O Federal Reserve elevou os juros em 0,75 ponto percentual na semana passada pela quarta reunião consecutiva e o chair, Jerome Powell, indicou que os aumentos dos juros, embora possivelmente menores, persistirão.
Enquanto isso, o Banco Central Europeu também vem elevando os juros em ritmo recorde e autoridades dizem que continuarão a aumentar os custos dos empréstimos mesmo com a economia da zona do euro sendo afetada.
Uma desaceleração global implica um comércio externo mais fraco para o Brasil, em um cenário agravado ainda pelas dificuldades da China, principal parceiro comercial do Brasil, devido a suas políticas de Covid zero e enfraquecimento do setor imobiliário.
"No que diz respeito ao cenário global, os desafios são bem significativos. Não dá para descartar uma recessão lá fora. Se não for global, pelo menos em algumas regiões importantes", alertou Rodolfo Margato, economista da XP (BVMF:XPBR31).
ASSERTIVIDADE
Lula ainda não definiu sua equipe econômica, e a ausência do nome que irá assumir o Ministério da Fazenda deixa investidores em modo de cautela.
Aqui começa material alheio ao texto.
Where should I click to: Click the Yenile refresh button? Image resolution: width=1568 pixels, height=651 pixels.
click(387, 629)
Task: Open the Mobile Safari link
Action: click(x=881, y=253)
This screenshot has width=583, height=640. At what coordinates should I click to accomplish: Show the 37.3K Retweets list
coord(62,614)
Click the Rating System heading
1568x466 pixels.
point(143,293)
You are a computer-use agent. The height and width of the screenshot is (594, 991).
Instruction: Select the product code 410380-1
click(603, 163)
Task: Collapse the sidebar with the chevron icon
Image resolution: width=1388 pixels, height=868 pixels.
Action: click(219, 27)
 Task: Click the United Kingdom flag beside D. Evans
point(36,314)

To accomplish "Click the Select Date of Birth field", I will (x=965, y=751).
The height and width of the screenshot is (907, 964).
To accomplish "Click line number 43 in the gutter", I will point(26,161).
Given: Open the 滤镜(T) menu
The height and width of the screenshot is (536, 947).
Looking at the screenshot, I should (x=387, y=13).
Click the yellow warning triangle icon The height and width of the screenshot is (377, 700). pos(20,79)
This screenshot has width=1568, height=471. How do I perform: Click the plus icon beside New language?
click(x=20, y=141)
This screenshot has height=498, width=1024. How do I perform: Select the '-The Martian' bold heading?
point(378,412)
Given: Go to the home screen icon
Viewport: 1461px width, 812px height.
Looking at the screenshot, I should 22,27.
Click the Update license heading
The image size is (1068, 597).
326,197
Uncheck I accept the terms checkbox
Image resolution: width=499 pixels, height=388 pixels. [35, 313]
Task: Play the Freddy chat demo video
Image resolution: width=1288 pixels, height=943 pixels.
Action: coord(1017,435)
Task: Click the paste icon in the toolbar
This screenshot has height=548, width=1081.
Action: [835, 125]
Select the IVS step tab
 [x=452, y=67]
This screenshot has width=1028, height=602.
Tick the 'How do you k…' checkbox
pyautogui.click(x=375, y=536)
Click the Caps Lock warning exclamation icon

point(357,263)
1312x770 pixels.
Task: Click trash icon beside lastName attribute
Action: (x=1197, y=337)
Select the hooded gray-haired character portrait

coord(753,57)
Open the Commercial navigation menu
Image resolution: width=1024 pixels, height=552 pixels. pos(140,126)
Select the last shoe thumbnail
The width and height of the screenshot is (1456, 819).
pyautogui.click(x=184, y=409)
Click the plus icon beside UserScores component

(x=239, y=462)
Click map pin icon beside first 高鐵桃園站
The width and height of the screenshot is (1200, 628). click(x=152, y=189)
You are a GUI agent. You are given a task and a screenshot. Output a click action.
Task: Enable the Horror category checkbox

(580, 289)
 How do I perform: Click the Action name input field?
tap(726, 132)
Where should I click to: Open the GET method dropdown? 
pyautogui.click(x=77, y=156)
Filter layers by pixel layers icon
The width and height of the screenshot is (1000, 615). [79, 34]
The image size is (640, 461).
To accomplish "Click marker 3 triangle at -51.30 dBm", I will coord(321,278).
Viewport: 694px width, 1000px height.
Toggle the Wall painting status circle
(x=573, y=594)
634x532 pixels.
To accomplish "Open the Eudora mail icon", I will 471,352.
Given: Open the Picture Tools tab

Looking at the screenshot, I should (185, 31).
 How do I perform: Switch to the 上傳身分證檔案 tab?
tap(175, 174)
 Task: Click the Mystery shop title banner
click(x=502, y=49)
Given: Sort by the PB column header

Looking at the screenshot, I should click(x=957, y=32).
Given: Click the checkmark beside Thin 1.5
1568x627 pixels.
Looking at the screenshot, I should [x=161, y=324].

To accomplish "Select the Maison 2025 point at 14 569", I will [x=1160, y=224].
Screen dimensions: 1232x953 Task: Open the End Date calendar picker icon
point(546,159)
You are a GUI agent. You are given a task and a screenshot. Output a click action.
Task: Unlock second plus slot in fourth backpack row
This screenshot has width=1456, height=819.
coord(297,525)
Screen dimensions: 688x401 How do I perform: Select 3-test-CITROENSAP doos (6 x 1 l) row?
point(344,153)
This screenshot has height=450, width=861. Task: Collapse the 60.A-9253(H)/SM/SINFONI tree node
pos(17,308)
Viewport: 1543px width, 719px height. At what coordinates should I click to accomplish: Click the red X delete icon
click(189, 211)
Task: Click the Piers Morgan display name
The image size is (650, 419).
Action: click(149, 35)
Mas embora não tenha definido as diretrizes econômicas, já indicou que 2023 será um ano de gastos elevados.
A equipe de transição de governo ainda estuda como equacionar o pagamento de 600 reais do Auxílio Brasil no próximo ano --se por medida provisória ou Proposta de Emenda à Constituição (PEC)--, e nessa conta entram tanto variáveis jurídicas como políticas.
O principal desafio para o novo governo no curto prazo, na avaliação de Felipe Salles, economista-chefe do C6 Bank, é ter controle da inflação --cuja previsão é de estouro da meta este ano-- porque com isso é possível reduzir a taxa de juros e voltar a crescer de forma sustentável.
"Mas para conseguir controlar a inflação, precisa da ajuda da política fiscal. Se (o novo governo) conseguir dar a sinalização de que a dívida vai ficar mais controlada para frente, o primeiro efeito será na moeda. E se o dólar cair ajuda a trazer inflação para baixo de maneira mais rápida", disse ele.
Para Pizzani, da CM Capital, o novo governo precisará ser bastante assertivo, sinalizando que o plano fiscal que envolve aumento de gastos não será desordenado, e que haja algum respeito fiscal no médio e longo prazos.
"O que conseguimos observar até aqui, ainda que tenhamos mais dúvidas do que respostas, é que ano que vem teremos uma política fiscal mais expansionista, mais gastos, e é muito importante governo ser assertivo na comunicação. Isso envolve mensurar os níveis de gastos que vai fazer", disse.